[Pixel coordinate grounding data]
-- Opening Marker --

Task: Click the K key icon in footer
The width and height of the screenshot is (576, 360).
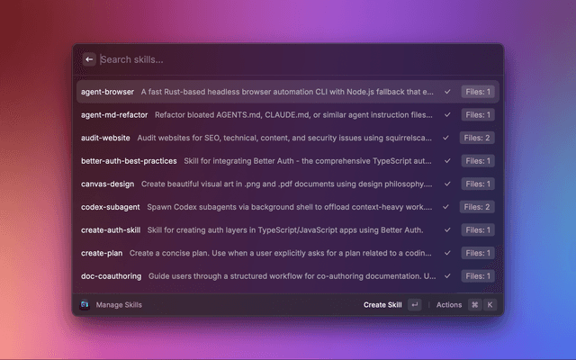Action: pyautogui.click(x=490, y=305)
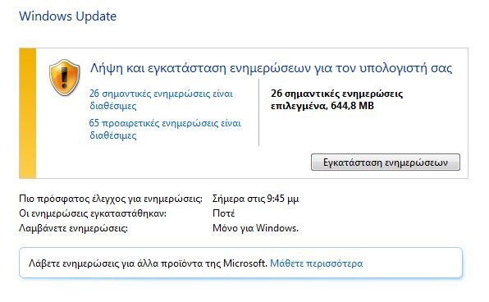
Task: Click the yellow warning shield icon
Action: [x=65, y=77]
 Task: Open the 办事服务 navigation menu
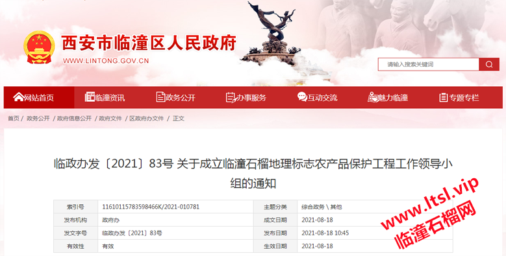[x=246, y=97]
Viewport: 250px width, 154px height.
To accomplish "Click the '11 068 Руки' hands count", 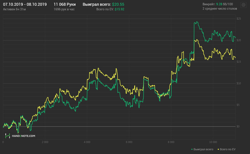I will click(x=65, y=4).
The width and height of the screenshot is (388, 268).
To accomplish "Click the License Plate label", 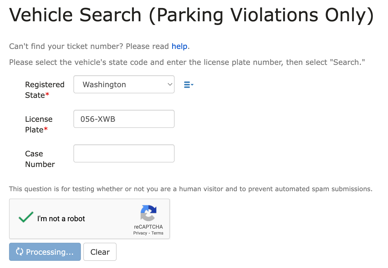I will [39, 124].
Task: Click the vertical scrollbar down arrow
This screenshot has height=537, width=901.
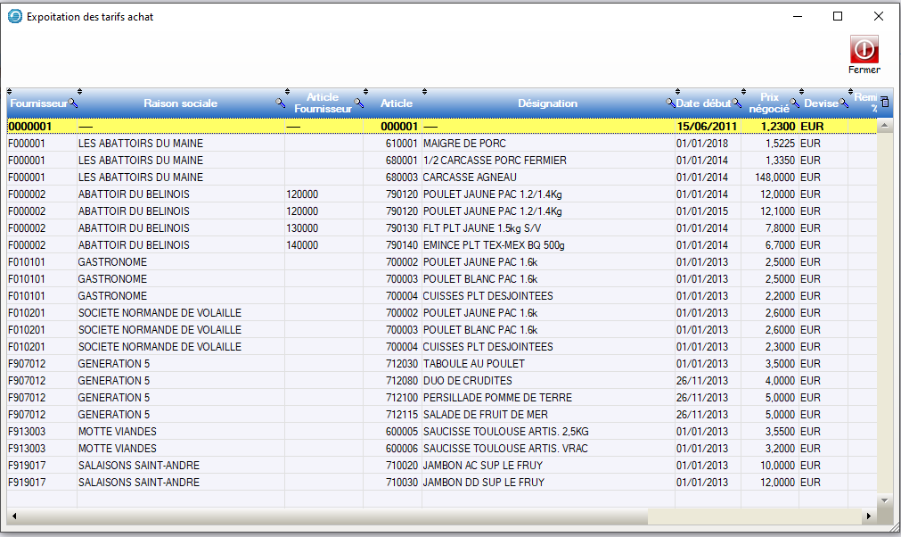Action: (x=885, y=500)
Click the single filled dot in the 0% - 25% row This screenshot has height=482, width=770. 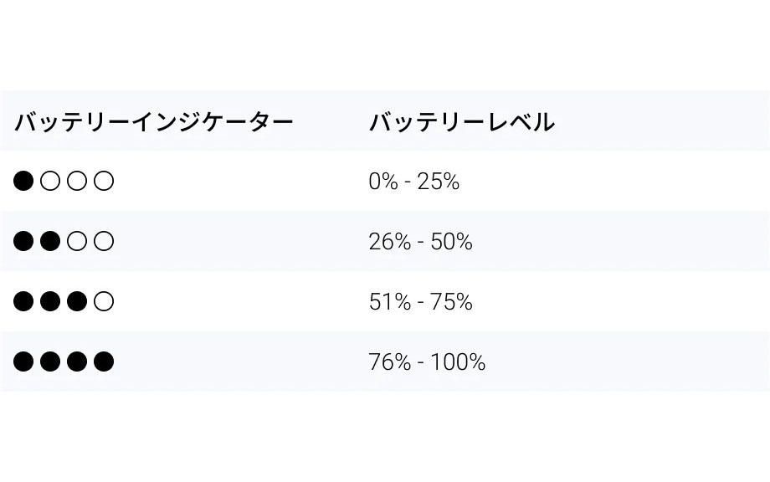click(23, 181)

-- Closing Marker --

▸ **Directions**
Though the entries above contain pictures, none should be copied; reproduce only the lines between the one holding "The width and height of the screenshot is (576, 360)." and the one holding "Viewport: 250px width, 154px height.", inclusive, exactly as written.

▸ **Answer area**
The width and height of the screenshot is (576, 360).
Action: pyautogui.click(x=490, y=305)
Task: Click the yellow warning shield icon
Action: [x=65, y=77]
 Task: Open the 办事服务 navigation menu
[x=246, y=97]
Viewport: 250px width, 154px height.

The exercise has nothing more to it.